# AUFGABEN
**1.** Prüfen Sie, ob diese Aussagen mit dem Textauszug über das Warten übereinstimmen: (a) Das Warten auf den Bus zum Hotel wird als Teil der Arbeit genannt. (b) Die Dramaturgie des Lebens besteht nur aus Höhepunkten. (c) Am Ende wird schnelles Zeitverbringen gewünscht. Antworten Sie jeweils mit Ja oder Nein und zitieren Sie die entscheidenden Worte des Textauszugs wörtlich.
**2.** Schreiben Sie aus der Auflistung die Zeilen ab. Beginnen Sie bei der Zeile mit „Women (Open Weight) [124, 20]“ und hören Sie nach der Zeile mit „Pinpoint the cell“ auf.

Natürlich kommt der Gedanke aus dem Unternehmerischen im Sinne der Produktivität. Möglicherweise leiden wir aber nicht an den Folgen der Disziplin oder des Versäumnisses, sondern an dieser spezifischen Denkweise.. Warten als Synonym für Stillstand und Zeit totschlagen bis zur nächsten Aktivität. Während meine Arbeit ja sehr viel aus Warten besteht – Warten auf Starterlaubnis, auf die Landung oder auch nur den Bus, der uns zum Hotel fährt – weiß ich, dass ich sie als unangenehmer empfinde, wenn ich sie als die Zeit zwischen zwei Ereignissen betrachte anstatt sie mit den Ereignissen in Form eines stetigen Ablaufs gleichzusetzen. Weg, Ziel, Gandhi oder Konfuzzi, Sie wissen schon. Die Dramaturgie des Lebens besteht halt nicht nur aus Höhepunkten aber das dazwischen – ob als schön oder unangenehm konnotiert – ist die gleiche Zeit, das gleiche Leben. In diesem Sinne wünsche ich gleichmäßiges Zeitverbringen.
Vielen Dank für diesen schönen Text!
<3 Danke
In der heutigen Hektik und alles immer nur noch schneller wird leider viel zu oft der Langeweile gar keinen Platz mehr gegeben
Ein wirklich sehr schöner Artikel. Danke dafür.

(Einträge zur Elementsuche)
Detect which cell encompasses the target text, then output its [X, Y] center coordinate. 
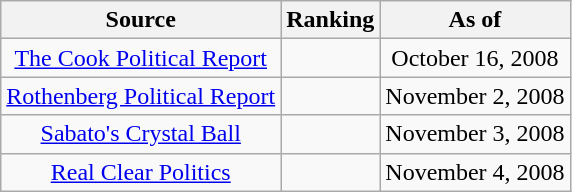
Real Clear Politics [141, 172]
November 4, 2008 [475, 172]
October 16, 2008 [475, 58]
As of [475, 20]
November 2, 2008 [475, 96]
Sabato's Crystal Ball [141, 134]
November 3, 2008 [475, 134]
Rothenberg Political Report [141, 96]
Source [141, 20]
Ranking [330, 20]
The Cook Political Report [141, 58]
Return [x, y] of the center of cell containing provided text 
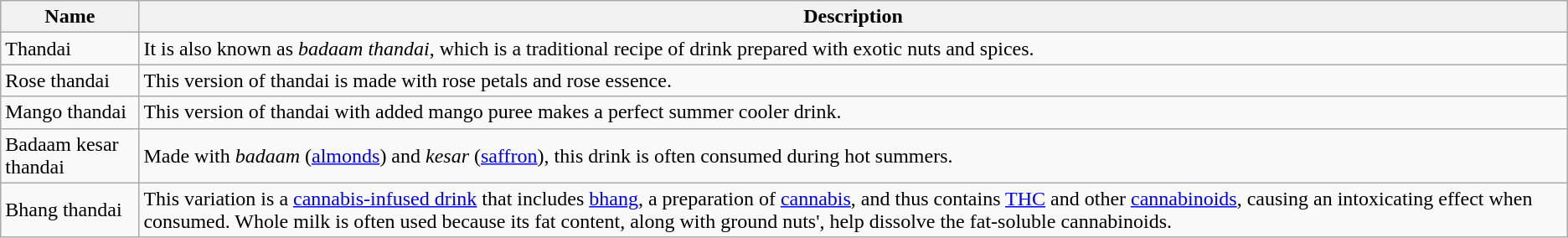
Bhang thandai [70, 209]
Description [853, 17]
Mango thandai [70, 112]
This version of thandai is made with rose petals and rose essence. [853, 80]
Badaam kesar thandai [70, 156]
This version of thandai with added mango puree makes a perfect summer cooler drink. [853, 112]
Thandai [70, 49]
Name [70, 17]
Made with badaam (almonds) and kesar (saffron), this drink is often consumed during hot summers. [853, 156]
Rose thandai [70, 80]
It is also known as badaam thandai, which is a traditional recipe of drink prepared with exotic nuts and spices. [853, 49]
Extract the [X, Y] coordinate from the center of the cell holding the provided text.  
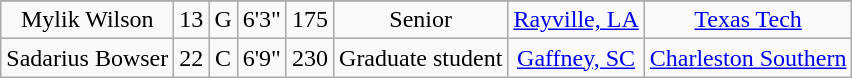
G [223, 20]
6'3" [262, 20]
6'9" [262, 58]
230 [310, 58]
Senior [421, 20]
Texas Tech [748, 20]
Charleston Southern [748, 58]
13 [192, 20]
C [223, 58]
Gaffney, SC [576, 58]
Mylik Wilson [88, 20]
175 [310, 20]
22 [192, 58]
Sadarius Bowser [88, 58]
Graduate student [421, 58]
Rayville, LA [576, 20]
Provide the (x, y) coordinate of the cell's center where the given text is located.  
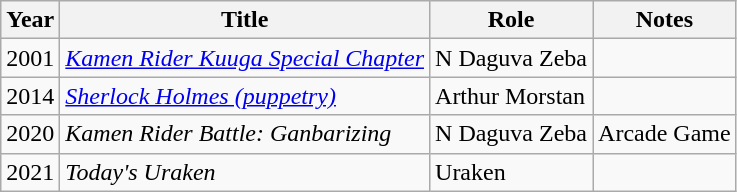
Kamen Rider Kuuga Special Chapter (245, 58)
Sherlock Holmes (puppetry) (245, 96)
Arcade Game (665, 134)
Uraken (512, 172)
2014 (30, 96)
Today's Uraken (245, 172)
Kamen Rider Battle: Ganbarizing (245, 134)
Role (512, 20)
2001 (30, 58)
Arthur Morstan (512, 96)
Title (245, 20)
Year (30, 20)
2020 (30, 134)
Notes (665, 20)
2021 (30, 172)
Output the [x, y] coordinate of the center of the cell containing the given text.  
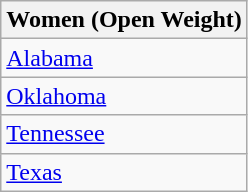
Women (Open Weight) [124, 20]
Oklahoma [124, 96]
Tennessee [124, 134]
Alabama [124, 58]
Texas [124, 172]
Pinpoint the cell where the given text exists, returning its (X, Y) midpoint coordinate. 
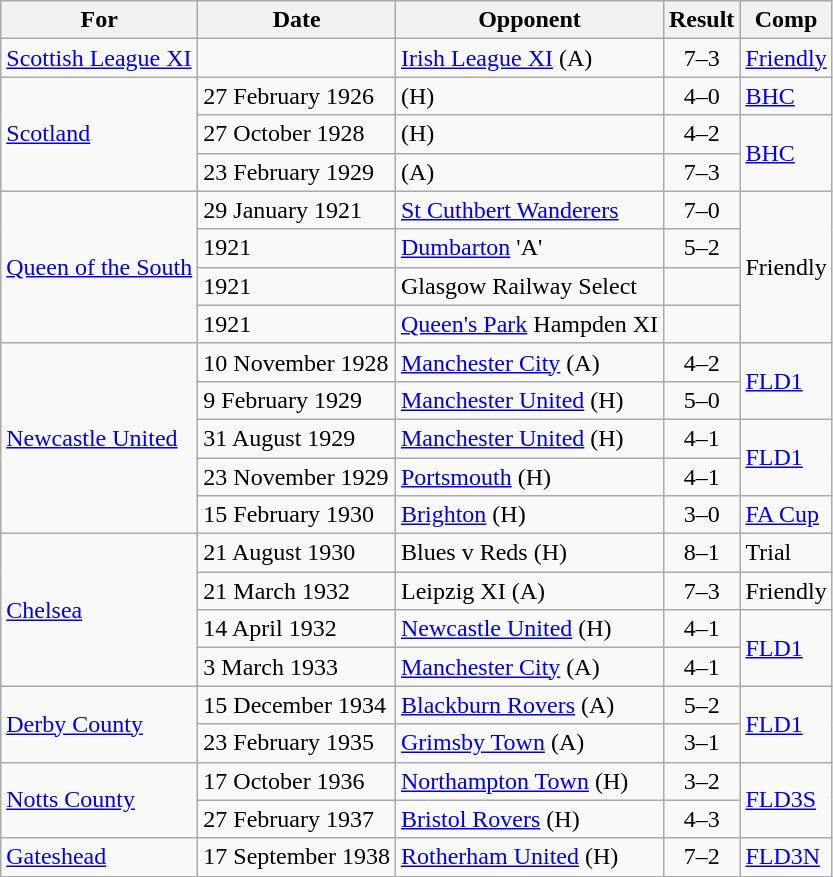
Result (701, 20)
21 March 1932 (297, 591)
(A) (529, 172)
Newcastle United (100, 438)
Northampton Town (H) (529, 781)
Queen of the South (100, 267)
27 October 1928 (297, 134)
Rotherham United (H) (529, 857)
Bristol Rovers (H) (529, 819)
9 February 1929 (297, 400)
17 October 1936 (297, 781)
Notts County (100, 800)
7–0 (701, 210)
Grimsby Town (A) (529, 743)
Opponent (529, 20)
27 February 1937 (297, 819)
Scottish League XI (100, 58)
Trial (786, 553)
Date (297, 20)
3–2 (701, 781)
Leipzig XI (A) (529, 591)
Brighton (H) (529, 515)
31 August 1929 (297, 438)
15 February 1930 (297, 515)
Queen's Park Hampden XI (529, 324)
14 April 1932 (297, 629)
Portsmouth (H) (529, 477)
27 February 1926 (297, 96)
5–0 (701, 400)
23 February 1929 (297, 172)
FA Cup (786, 515)
Irish League XI (A) (529, 58)
8–1 (701, 553)
Scotland (100, 134)
4–0 (701, 96)
23 November 1929 (297, 477)
4–3 (701, 819)
Dumbarton 'A' (529, 248)
Chelsea (100, 610)
3 March 1933 (297, 667)
7–2 (701, 857)
Blues v Reds (H) (529, 553)
Comp (786, 20)
For (100, 20)
Glasgow Railway Select (529, 286)
15 December 1934 (297, 705)
Derby County (100, 724)
10 November 1928 (297, 362)
Blackburn Rovers (A) (529, 705)
17 September 1938 (297, 857)
FLD3S (786, 800)
3–0 (701, 515)
3–1 (701, 743)
21 August 1930 (297, 553)
Gateshead (100, 857)
Newcastle United (H) (529, 629)
23 February 1935 (297, 743)
29 January 1921 (297, 210)
St Cuthbert Wanderers (529, 210)
FLD3N (786, 857)
Return [X, Y] of the center of cell containing provided text 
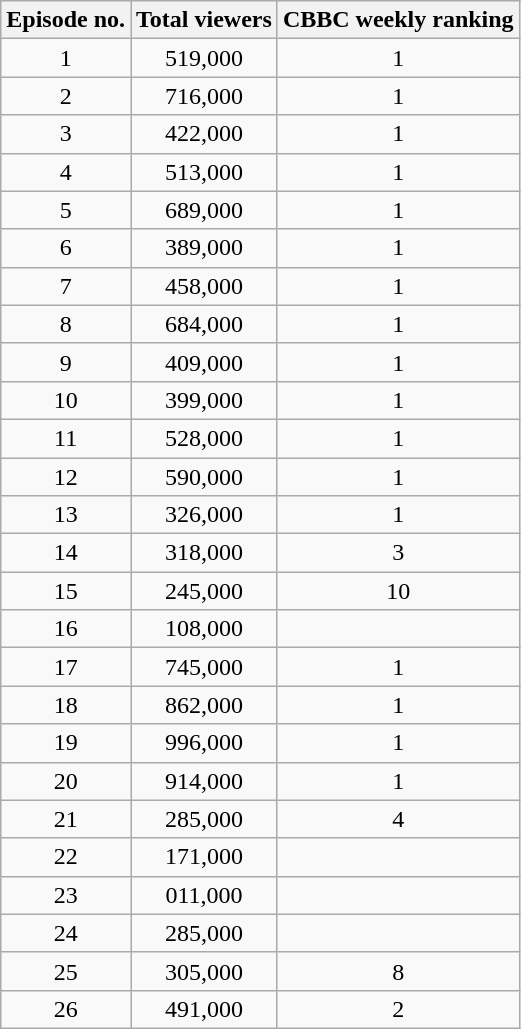
18 [66, 705]
689,000 [204, 210]
25 [66, 971]
011,000 [204, 895]
19 [66, 743]
862,000 [204, 705]
15 [66, 591]
326,000 [204, 515]
458,000 [204, 286]
745,000 [204, 667]
389,000 [204, 248]
11 [66, 438]
14 [66, 553]
5 [66, 210]
Episode no. [66, 20]
996,000 [204, 743]
12 [66, 477]
6 [66, 248]
590,000 [204, 477]
513,000 [204, 172]
Total viewers [204, 20]
13 [66, 515]
422,000 [204, 134]
24 [66, 933]
23 [66, 895]
684,000 [204, 324]
17 [66, 667]
26 [66, 1009]
9 [66, 362]
409,000 [204, 362]
16 [66, 629]
399,000 [204, 400]
245,000 [204, 591]
318,000 [204, 553]
21 [66, 819]
7 [66, 286]
914,000 [204, 781]
20 [66, 781]
491,000 [204, 1009]
108,000 [204, 629]
305,000 [204, 971]
22 [66, 857]
CBBC weekly ranking [398, 20]
716,000 [204, 96]
519,000 [204, 58]
171,000 [204, 857]
528,000 [204, 438]
Locate the cell with the specified text and output its [X, Y] center coordinate. 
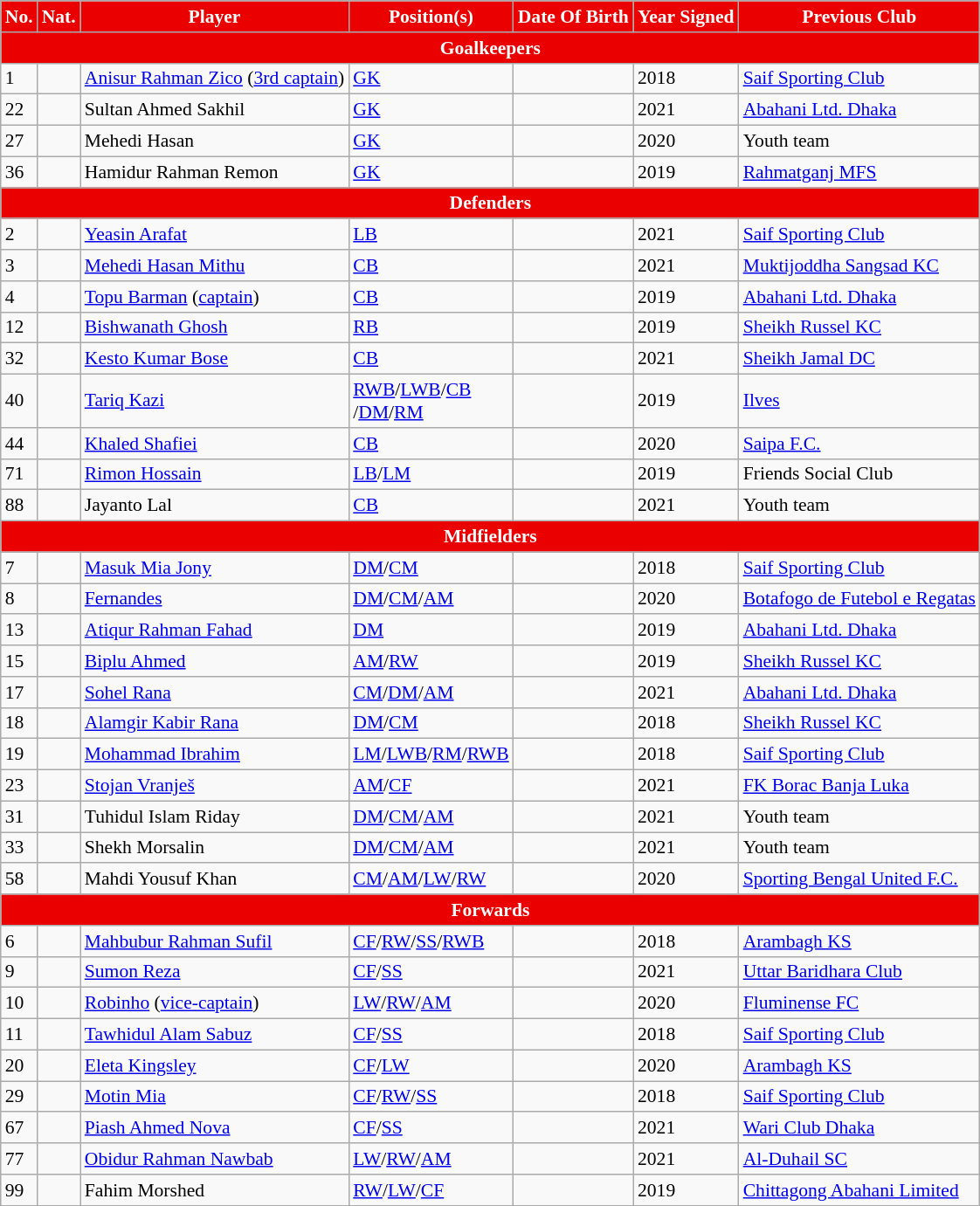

# LÖSUNGEN JE AUFGABE
**1.**
(a) Ja: „meine Arbeit ja sehr viel aus Warten besteht – Warten auf Starterlaubnis, auf die Landung oder auch nur den Bus, der uns zum Hotel fährt“
(b) Nein: „Die Dramaturgie des Lebens besteht halt nicht nur aus Höhepunkten“
(c) Nein: „In diesem Sinne wünsche ich gleichmäßiges Zeitverbringen.“

**2.**
Women (Open Weight) [124, 20]
Oklahoma [124, 96]
Tennessee [124, 134]
Alabama [124, 58]
Texas [124, 172]
Pinpoint the cell where the given text exists, returning its (X, Y) midpoint coordinate. 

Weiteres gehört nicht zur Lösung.